[WIP] Reinforcement Learning with tensorflow/agents
Here we provide a demonstration of training a reinforcement learning agent to perform a robotic grasping task using Kubeflow running on Google Kubernetes Engine. In this demonstration you will learn how to paramaeterize a training job, submit it to run on your cluster, monitor the job including launching a tensorboard instance, and finally producing renders of the agent performing the robotic grasping task.
For clarity and fun you can check out what the product of this tutorial will look like by clicking through the render screenshot below to a short video of a trained agent performing a simulated robotic block grasping task:
In order to run the example localy we'll need to install the necessary requirements in a local conda environment, which can be done as follows:
$conda create -y -n dev python=2.7
$source activate dev
$pip install -r requirements.txt
The trainer can be run as follows (in this case to display information on the available parameters):
$python -m trainer.task --help
usage: task.py [-h] [--run_mode RUN_MODE] [--logdir LOGDIR] [--hparam_set_id HPARAM_SET_ID]

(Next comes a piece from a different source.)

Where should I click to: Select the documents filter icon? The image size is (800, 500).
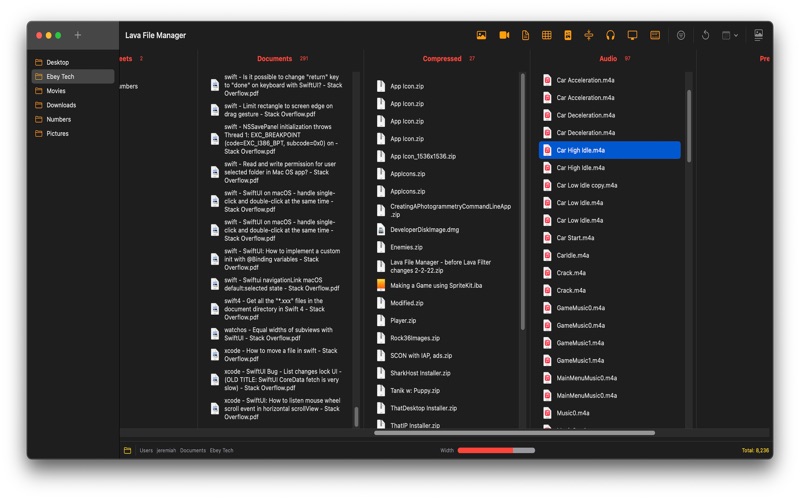pos(526,35)
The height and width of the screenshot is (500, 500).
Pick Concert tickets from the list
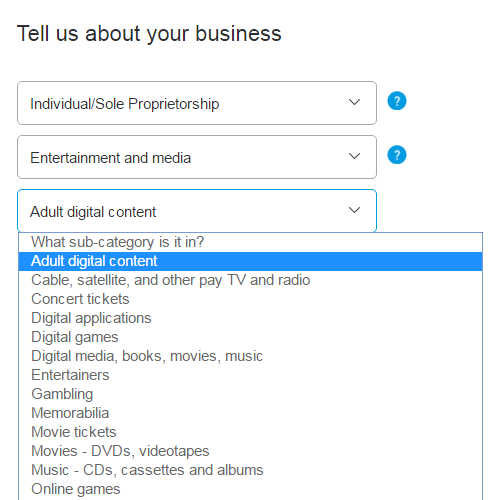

[--run_base_tag RUN_BASE_TAG] [--env_processes [ENV_PROCESSES]] [--noenv_processes]
[--num_gpus NUM_GPUS] [--save_checkpoint_secs SAVE_CHECKPOINT_SECS]
[--log_device_placement [LOG_DEVICE_PLACEMENT]] [--nolog_device_placement]
[--debug [DEBUG]] [--nodebug] [--render_secs RENDER_SECS]
[--render_out_dir RENDER_OUT_DIR] [--algorithm ALGORITHM] [--num_agents NUM_AGENTS]
[--eval_episodes EVAL_EPISODES] [--env ENV] [--max_length MAX_LENGTH] [--steps STEPS]
[--network NETWORK] [--init_mean_factor INIT_MEAN_FACTOR] [--init_std INIT_STD]
[--learning_rate LEARNING_RATE] [--optimizer OPTIMIZER] [--update_epochs UPDATE_EPOCHS]
[--update_every UPDATE_EVERY] [--discount DISCOUNT] [--kl_target KL_TARGET]
[--kl_cutoff_factor KL_CUTOFF_FACTOR] [--kl_cutoff_coef KL_CUTOFF_COEF]
[--kl_init_penalty KL_INIT_PENALTY]
...
This tutorial assumes you have deployed a Kubernetes cluster on your provider of choice and have completed the steps described in the Kubeflow User Guide to deploy the core, argo, and nfs components.
This example is intended to be run inside of the gcr.io/kubeflow/tensorflow-notebook-cpu
container running on JupyterHub which is in turn running on Kubeflow. You may provide the name of this container via the spawner options dialog.
For general troubleshooting of the spawning of notebook containers on JupyterHub or anything else related to your Kubeflow deployment please refer to the Kubeflow User Guide.
There are two steps to perform from within the JupyterHub environment before the demonstration notebook can be used as intended.
First, we need to obtain the kubeflow example code as follows:
$cd /home/jovyan
$git clone https://github.com/kubeflow/examples kubeflow-examples
We will also need to authenticate our notebook environment to make calls to the underlying Kubernetes cluster. For example, if this is running on Google Container Engine the command would be as follows:
$gcloud container clusters --project={PROJECT} --zone={ZONE} get-credentials {CLUSTER}
Well it looks like our initial setup is finished 🎉🎉 and it's time to start playing around with that shiny new demonstration notebook!! You'll find it in doc/demo.ipynb.